> _Problem_: Write out the items below word for word, beginning at the first line and ending after the line that contains "Apple icon is".

> _Supplied data_:
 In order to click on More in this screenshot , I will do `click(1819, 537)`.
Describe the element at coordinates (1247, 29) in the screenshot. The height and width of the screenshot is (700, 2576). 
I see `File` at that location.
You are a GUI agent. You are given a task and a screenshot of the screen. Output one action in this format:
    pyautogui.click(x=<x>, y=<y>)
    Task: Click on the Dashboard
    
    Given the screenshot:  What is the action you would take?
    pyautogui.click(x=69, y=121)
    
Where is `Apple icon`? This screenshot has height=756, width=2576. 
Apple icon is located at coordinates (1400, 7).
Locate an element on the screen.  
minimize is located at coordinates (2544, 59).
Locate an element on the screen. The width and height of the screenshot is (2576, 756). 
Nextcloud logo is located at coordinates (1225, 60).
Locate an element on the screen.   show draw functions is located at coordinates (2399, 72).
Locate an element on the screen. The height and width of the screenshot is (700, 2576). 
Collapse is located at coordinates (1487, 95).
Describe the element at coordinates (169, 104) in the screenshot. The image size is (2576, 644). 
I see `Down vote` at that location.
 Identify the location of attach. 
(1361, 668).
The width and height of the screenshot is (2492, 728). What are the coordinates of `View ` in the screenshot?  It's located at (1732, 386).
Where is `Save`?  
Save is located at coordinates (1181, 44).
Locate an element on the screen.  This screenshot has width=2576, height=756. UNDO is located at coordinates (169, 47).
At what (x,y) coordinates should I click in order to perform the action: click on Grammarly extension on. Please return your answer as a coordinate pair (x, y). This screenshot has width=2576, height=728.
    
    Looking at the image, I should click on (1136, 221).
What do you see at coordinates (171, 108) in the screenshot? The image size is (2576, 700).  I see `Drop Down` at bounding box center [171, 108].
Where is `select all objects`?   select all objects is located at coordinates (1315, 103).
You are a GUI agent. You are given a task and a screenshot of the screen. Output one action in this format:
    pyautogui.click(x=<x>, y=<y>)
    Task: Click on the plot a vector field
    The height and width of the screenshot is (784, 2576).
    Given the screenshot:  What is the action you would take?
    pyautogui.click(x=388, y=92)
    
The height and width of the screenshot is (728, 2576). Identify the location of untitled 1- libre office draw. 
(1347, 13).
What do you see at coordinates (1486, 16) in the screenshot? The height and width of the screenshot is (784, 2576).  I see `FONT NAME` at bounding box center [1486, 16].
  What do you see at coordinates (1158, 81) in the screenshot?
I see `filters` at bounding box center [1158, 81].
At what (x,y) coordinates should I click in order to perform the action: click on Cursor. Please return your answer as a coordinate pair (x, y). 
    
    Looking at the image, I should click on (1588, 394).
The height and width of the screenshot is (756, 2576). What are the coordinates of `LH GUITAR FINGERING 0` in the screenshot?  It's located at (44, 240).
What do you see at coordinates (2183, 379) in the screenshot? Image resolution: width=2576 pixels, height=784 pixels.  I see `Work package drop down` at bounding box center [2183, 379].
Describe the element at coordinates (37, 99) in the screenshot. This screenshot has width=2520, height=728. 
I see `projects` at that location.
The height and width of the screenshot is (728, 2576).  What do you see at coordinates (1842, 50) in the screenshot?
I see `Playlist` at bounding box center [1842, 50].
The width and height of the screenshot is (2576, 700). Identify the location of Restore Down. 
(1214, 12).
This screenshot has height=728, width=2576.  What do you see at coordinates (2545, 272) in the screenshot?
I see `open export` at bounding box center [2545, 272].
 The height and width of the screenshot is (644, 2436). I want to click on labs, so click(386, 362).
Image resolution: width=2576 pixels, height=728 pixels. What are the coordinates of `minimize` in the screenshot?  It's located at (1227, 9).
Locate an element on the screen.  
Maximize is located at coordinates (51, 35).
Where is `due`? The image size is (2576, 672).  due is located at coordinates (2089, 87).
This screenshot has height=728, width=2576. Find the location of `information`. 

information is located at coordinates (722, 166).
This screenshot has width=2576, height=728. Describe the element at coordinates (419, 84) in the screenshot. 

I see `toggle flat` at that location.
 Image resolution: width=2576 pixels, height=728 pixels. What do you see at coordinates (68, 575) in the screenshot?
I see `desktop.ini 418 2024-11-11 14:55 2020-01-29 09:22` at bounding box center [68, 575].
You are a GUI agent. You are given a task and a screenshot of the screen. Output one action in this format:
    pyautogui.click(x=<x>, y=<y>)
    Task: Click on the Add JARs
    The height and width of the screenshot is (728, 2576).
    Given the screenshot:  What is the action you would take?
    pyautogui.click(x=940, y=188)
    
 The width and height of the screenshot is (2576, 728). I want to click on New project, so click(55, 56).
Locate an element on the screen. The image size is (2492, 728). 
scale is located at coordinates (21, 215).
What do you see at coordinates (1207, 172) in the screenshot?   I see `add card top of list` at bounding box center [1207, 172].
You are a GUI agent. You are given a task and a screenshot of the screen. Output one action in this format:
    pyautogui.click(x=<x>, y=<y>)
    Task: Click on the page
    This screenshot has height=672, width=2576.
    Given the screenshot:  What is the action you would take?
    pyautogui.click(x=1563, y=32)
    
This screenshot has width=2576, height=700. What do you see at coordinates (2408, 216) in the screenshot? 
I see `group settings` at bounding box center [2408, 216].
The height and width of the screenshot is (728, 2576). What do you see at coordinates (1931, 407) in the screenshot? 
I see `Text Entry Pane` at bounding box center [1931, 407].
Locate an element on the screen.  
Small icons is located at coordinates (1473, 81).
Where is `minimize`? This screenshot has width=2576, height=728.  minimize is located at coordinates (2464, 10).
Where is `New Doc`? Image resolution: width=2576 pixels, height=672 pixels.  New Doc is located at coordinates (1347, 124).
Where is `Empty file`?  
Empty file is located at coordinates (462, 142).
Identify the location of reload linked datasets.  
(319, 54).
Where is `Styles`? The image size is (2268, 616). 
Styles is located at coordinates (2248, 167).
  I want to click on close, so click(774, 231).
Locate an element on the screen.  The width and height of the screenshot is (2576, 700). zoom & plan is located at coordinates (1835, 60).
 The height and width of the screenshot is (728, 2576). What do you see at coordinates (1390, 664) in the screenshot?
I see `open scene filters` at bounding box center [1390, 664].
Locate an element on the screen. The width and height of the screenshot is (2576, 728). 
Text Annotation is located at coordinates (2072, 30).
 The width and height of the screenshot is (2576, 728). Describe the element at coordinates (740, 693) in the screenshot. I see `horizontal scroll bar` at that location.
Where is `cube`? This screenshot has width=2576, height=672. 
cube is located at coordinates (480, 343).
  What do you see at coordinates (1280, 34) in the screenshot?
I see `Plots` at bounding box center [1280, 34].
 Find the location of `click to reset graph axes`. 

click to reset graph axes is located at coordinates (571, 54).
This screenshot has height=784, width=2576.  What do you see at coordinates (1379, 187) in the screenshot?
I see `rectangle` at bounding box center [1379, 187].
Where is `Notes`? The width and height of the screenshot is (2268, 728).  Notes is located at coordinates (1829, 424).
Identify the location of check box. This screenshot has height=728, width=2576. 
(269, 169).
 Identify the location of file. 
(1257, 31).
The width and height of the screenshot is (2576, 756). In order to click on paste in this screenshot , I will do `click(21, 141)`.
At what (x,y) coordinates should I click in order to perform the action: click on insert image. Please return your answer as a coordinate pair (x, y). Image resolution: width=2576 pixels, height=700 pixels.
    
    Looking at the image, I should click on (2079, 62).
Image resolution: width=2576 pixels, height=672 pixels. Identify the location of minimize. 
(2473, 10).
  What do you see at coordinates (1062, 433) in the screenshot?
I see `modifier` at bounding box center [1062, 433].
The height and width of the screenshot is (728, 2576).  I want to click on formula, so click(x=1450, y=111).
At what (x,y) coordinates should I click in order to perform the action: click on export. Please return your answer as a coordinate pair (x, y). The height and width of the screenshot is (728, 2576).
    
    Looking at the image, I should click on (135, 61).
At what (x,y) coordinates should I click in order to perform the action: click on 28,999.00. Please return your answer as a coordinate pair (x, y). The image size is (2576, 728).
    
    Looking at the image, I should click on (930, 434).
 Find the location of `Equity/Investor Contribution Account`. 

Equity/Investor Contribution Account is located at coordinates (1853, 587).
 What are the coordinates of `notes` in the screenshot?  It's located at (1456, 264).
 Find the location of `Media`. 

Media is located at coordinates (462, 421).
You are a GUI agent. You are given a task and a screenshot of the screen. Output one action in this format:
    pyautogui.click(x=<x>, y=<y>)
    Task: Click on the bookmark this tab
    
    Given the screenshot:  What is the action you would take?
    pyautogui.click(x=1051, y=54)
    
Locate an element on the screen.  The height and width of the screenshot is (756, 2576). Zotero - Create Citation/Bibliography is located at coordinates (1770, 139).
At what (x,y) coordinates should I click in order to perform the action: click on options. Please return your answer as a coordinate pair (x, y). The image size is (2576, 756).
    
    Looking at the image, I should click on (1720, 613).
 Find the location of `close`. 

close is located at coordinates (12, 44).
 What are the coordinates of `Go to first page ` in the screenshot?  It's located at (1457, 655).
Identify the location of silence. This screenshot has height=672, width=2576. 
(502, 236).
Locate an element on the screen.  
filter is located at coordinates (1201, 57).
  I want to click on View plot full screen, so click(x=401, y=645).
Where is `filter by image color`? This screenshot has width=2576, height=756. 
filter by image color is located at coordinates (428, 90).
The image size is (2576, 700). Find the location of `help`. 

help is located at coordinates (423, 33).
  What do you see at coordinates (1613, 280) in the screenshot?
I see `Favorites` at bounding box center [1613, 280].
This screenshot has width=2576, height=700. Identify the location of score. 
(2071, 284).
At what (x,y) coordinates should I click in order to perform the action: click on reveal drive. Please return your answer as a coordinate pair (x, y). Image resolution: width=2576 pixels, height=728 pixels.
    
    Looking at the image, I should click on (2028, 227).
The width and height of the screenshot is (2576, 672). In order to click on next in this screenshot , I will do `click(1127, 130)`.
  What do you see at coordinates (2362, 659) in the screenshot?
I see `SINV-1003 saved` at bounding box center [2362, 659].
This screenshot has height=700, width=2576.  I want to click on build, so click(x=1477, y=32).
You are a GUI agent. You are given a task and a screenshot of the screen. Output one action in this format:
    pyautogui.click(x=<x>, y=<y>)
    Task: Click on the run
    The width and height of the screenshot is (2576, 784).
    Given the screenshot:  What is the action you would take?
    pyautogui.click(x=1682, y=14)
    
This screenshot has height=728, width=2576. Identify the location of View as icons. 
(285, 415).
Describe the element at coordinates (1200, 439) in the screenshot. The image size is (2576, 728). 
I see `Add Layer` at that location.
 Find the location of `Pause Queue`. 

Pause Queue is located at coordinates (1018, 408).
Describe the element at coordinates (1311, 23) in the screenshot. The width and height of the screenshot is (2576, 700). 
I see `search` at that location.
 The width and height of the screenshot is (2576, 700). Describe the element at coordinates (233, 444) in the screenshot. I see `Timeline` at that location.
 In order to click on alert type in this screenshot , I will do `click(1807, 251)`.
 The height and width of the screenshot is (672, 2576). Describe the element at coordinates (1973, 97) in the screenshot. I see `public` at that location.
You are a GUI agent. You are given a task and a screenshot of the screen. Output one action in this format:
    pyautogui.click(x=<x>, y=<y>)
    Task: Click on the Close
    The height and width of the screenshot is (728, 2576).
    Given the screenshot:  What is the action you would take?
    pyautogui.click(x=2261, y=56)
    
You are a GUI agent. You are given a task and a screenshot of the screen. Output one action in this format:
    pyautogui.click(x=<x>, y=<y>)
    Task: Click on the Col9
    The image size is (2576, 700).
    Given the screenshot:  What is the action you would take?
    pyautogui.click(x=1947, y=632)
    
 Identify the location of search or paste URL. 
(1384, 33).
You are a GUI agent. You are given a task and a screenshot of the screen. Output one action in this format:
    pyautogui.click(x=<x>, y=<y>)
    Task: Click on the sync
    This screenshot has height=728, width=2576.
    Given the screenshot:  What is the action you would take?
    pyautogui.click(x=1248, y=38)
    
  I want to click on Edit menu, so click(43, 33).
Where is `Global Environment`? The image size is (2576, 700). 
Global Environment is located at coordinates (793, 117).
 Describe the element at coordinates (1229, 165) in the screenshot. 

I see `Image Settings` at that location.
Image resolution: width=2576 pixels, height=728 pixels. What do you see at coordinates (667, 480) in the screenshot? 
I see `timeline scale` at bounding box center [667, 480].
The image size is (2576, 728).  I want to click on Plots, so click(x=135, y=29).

> _Exercise solution_:
 In order to click on More in this screenshot , I will do `click(1819, 537)`.
Describe the element at coordinates (1247, 29) in the screenshot. The height and width of the screenshot is (700, 2576). 
I see `File` at that location.
You are a GUI agent. You are given a task and a screenshot of the screen. Output one action in this format:
    pyautogui.click(x=<x>, y=<y>)
    Task: Click on the Dashboard
    
    Given the screenshot:  What is the action you would take?
    pyautogui.click(x=69, y=121)
    
Where is `Apple icon`? This screenshot has height=756, width=2576. 
Apple icon is located at coordinates (1400, 7).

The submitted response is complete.